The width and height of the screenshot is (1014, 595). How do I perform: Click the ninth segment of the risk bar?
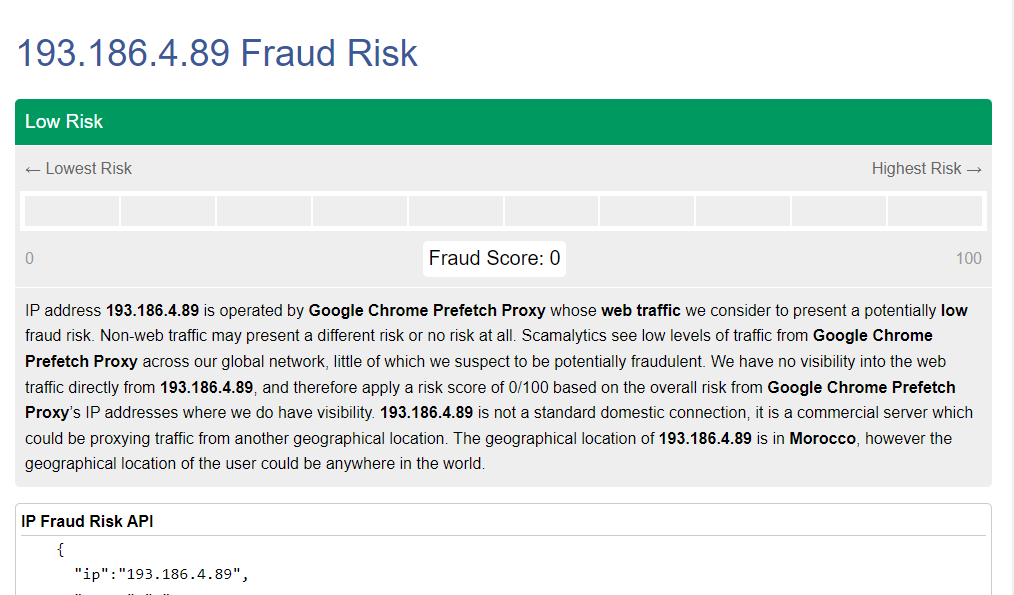pos(838,211)
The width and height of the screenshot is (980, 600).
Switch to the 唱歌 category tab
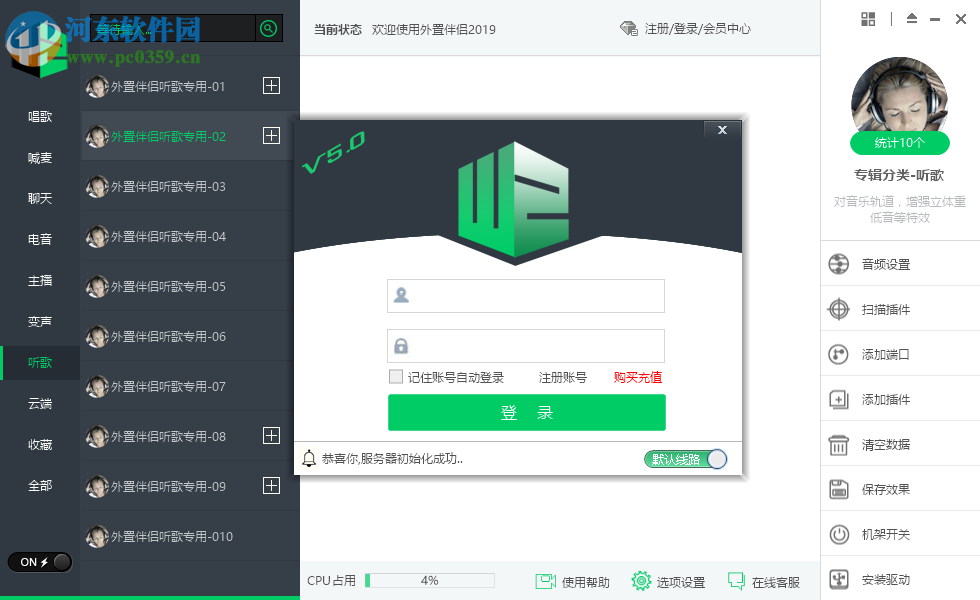(39, 115)
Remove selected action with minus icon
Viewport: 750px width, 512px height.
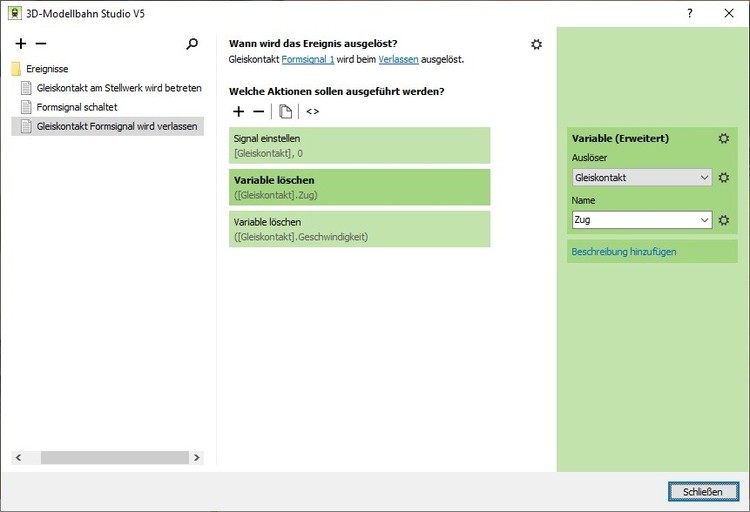pos(258,111)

════════════════

_INSTRUCTION_: Retype every item above word for word, but leave out the pictures.

_SOLUTION FOR THIS TASK_:
The width and height of the screenshot is (1014, 595). How do I perform: Click the ninth segment of the risk bar?
pos(838,211)
The width and height of the screenshot is (980, 600).
Switch to the 唱歌 category tab
(39, 115)
Remove selected action with minus icon
Viewport: 750px width, 512px height.
pos(258,111)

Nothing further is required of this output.